◆ **Work request**: Identify each line below containing the string "title" and copy it.

[Input Boundary: Start]

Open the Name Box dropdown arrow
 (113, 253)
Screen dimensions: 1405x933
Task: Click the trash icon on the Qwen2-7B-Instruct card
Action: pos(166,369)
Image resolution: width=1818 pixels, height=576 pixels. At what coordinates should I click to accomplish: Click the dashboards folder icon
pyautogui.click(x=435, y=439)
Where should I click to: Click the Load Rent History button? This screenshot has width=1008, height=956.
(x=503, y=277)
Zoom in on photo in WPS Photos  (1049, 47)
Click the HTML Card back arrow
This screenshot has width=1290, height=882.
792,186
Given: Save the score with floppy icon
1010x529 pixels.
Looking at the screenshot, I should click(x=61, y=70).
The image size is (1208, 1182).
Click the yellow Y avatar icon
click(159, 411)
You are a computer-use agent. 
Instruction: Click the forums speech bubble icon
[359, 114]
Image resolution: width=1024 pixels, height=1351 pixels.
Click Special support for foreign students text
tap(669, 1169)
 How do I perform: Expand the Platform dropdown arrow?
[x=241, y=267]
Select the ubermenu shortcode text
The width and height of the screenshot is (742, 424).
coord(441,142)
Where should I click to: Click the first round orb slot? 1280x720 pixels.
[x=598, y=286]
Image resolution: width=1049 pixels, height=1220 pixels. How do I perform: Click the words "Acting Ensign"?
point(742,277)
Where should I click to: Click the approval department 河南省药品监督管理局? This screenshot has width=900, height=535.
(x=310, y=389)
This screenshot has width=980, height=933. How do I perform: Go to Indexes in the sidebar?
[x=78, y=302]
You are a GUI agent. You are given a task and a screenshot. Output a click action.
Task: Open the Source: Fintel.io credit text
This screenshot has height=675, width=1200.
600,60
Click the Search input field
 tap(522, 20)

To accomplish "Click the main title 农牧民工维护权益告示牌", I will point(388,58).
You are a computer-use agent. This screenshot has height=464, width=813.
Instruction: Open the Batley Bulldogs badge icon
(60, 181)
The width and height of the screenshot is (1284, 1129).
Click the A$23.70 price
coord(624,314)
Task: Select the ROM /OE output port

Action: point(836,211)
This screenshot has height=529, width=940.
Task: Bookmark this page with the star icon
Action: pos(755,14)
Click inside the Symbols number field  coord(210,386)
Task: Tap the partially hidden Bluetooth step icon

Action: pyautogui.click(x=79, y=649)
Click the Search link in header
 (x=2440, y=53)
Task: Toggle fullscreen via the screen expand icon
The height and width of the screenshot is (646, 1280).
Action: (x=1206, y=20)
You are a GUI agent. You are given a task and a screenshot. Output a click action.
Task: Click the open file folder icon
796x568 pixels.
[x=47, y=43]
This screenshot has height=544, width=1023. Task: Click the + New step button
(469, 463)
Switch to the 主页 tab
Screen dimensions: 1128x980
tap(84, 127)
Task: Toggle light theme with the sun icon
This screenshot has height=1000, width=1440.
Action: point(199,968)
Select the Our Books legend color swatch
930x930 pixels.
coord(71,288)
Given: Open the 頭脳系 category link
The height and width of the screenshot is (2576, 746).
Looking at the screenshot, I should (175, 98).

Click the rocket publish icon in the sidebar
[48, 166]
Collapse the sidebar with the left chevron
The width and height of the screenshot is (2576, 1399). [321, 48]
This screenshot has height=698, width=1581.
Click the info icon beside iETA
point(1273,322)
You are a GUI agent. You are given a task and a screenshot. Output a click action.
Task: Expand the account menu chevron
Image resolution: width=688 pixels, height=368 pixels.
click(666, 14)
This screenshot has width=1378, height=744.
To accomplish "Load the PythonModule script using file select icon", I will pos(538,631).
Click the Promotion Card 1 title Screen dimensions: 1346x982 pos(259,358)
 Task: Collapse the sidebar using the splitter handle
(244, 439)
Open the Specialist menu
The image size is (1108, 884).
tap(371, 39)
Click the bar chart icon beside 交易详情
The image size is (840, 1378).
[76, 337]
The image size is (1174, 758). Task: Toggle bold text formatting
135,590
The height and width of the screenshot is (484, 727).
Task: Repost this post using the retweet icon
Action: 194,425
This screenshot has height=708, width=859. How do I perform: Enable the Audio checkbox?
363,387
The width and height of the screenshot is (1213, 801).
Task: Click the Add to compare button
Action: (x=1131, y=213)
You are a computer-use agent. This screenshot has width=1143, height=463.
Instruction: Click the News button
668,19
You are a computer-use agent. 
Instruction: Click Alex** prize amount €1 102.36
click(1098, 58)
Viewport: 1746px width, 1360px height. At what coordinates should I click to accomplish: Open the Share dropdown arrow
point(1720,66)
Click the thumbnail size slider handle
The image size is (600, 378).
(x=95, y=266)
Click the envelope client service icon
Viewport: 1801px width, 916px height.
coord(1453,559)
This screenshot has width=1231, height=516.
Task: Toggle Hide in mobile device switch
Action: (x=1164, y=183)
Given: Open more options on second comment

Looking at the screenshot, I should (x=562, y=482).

[Input Boundary: End]

◆ **Written response**:
To accomplish "Click the main title 农牧民工维护权益告示牌", I will point(388,58).
Click the Promotion Card 1 title Screen dimensions: 1346x982 pos(259,358)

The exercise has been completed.